*Exercise*: Can you rewrite the part below that opens with the line containing "This screenshot has width=1366, height=768." and closes with the line containing "Action: coord(419,470)" as a numbered list, both of those lines included and blank lines dropped?

*Raw data*:
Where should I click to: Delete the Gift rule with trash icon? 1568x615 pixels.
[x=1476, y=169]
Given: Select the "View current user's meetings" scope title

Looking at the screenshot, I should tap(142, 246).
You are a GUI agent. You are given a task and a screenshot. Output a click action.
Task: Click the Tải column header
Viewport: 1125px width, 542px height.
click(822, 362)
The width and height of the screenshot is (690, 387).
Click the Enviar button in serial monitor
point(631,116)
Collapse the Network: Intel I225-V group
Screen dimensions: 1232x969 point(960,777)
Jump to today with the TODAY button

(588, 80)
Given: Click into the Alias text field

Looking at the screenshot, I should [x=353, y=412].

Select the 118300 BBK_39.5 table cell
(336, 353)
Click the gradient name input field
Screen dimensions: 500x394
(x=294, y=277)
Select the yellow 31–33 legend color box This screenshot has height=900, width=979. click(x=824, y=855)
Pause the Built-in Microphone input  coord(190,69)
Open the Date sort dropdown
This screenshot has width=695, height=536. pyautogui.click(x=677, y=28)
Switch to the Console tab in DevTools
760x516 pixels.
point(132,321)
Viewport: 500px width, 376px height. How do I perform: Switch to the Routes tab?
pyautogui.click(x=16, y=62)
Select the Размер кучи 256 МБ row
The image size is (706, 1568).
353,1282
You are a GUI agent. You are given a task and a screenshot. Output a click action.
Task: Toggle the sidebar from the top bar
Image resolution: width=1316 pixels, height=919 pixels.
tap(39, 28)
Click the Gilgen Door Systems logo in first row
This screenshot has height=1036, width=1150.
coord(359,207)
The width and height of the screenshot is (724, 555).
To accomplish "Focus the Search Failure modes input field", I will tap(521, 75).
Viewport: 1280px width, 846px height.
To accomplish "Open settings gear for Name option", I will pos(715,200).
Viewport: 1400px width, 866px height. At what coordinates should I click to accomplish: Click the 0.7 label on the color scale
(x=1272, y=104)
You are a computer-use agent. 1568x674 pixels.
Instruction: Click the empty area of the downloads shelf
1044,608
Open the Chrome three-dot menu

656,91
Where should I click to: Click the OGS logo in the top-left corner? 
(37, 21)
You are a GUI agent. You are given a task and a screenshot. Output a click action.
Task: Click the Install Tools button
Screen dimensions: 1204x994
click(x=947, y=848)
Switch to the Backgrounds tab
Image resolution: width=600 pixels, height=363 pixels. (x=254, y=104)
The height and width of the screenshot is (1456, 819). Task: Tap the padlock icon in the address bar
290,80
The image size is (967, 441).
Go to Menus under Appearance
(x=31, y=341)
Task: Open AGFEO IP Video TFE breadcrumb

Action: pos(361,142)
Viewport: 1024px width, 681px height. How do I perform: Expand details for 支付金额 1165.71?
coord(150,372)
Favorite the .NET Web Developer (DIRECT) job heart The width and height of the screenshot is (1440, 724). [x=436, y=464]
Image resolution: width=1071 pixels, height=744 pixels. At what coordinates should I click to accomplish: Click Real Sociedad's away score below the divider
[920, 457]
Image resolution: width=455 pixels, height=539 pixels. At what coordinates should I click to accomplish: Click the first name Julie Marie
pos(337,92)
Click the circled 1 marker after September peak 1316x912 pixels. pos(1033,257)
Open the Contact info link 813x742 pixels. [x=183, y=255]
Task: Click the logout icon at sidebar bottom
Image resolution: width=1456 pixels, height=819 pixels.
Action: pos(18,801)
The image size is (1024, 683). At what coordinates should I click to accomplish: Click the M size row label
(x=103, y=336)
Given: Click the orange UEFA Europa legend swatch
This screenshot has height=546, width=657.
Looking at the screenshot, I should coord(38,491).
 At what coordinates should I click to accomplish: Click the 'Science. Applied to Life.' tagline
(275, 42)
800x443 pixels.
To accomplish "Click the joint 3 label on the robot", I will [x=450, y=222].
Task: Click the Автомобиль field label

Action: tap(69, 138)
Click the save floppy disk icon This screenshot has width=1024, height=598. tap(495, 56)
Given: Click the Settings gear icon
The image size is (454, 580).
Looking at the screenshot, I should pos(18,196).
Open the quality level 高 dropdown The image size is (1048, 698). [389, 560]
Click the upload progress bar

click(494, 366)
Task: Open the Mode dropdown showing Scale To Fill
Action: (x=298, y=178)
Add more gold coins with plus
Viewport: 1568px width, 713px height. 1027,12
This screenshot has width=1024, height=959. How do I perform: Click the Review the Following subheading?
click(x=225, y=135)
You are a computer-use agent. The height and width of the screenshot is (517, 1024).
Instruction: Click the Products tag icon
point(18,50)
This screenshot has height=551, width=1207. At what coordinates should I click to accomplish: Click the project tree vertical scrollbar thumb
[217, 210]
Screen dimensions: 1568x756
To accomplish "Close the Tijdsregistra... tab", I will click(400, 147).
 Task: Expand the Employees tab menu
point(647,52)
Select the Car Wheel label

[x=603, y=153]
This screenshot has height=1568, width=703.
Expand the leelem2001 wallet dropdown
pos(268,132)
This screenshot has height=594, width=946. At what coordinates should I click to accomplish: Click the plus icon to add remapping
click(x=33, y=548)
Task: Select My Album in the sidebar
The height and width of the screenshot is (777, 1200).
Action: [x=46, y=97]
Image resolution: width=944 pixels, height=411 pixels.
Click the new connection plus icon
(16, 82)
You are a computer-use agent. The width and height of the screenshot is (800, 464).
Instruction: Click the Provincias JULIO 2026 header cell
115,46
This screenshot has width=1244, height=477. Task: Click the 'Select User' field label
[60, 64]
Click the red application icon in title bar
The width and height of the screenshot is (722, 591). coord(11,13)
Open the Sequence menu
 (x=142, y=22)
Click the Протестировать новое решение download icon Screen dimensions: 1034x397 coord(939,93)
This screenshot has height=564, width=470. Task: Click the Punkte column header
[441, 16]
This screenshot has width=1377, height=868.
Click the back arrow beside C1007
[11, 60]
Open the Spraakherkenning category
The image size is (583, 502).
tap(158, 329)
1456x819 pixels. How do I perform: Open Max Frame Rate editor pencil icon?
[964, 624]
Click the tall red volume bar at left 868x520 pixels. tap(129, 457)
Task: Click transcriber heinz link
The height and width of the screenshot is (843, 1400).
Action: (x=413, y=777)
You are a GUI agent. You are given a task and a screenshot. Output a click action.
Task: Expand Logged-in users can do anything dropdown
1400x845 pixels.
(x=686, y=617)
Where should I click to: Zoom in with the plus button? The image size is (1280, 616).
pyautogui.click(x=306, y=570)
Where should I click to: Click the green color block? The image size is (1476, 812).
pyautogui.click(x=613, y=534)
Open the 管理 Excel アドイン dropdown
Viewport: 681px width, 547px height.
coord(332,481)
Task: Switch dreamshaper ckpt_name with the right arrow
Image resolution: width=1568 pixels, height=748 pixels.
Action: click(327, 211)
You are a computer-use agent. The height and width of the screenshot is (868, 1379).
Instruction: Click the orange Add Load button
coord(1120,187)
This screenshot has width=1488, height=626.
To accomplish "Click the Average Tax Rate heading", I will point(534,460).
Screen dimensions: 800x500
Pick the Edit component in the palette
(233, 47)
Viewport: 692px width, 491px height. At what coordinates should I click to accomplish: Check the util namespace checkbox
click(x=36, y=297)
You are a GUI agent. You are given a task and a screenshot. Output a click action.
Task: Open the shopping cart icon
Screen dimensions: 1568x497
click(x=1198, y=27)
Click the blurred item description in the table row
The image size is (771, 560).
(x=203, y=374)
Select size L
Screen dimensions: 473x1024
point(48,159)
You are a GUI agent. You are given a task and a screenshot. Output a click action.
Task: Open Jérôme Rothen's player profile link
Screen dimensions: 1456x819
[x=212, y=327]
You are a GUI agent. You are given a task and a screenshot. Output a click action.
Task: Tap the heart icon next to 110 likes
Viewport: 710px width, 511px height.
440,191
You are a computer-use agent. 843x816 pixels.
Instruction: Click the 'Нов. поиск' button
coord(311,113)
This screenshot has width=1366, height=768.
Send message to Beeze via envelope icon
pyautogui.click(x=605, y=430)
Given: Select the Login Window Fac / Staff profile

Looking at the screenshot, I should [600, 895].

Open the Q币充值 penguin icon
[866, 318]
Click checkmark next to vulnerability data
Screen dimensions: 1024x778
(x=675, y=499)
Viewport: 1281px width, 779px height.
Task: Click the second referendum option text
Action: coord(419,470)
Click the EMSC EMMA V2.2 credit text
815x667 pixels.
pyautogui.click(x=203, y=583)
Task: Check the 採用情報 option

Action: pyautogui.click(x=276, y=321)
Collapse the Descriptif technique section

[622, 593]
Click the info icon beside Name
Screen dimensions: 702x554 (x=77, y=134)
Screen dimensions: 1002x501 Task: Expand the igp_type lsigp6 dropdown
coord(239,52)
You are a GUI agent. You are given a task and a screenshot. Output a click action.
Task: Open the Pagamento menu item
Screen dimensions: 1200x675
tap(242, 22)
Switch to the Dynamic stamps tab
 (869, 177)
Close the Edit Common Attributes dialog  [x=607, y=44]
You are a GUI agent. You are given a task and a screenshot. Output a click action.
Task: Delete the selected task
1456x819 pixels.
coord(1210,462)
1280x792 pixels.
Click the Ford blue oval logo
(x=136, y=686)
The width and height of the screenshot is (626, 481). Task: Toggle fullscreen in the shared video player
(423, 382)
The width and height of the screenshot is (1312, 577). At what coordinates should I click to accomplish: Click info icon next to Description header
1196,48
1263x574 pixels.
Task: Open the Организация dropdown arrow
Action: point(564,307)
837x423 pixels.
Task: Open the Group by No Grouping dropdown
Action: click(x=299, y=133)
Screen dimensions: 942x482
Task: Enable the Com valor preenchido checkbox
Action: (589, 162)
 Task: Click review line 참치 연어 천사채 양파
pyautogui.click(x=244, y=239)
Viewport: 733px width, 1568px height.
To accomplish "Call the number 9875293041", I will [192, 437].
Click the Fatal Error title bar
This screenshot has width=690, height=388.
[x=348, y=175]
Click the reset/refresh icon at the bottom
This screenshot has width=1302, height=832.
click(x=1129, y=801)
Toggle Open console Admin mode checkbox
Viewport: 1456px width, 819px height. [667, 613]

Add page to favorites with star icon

*Response*:
1. This screenshot has width=1366, height=768.
2. Send message to Beeze via envelope icon
3. pyautogui.click(x=605, y=430)
4. Given: Select the Login Window Fac / Staff profile
5. Looking at the screenshot, I should [600, 895].
6. Open the Q币充值 penguin icon
7. [866, 318]
8. Click checkmark next to vulnerability data
9. Screen dimensions: 1024x778
10. (x=675, y=499)
11. Viewport: 1281px width, 779px height.
12. Task: Click the second referendum option text
13. Action: coord(419,470)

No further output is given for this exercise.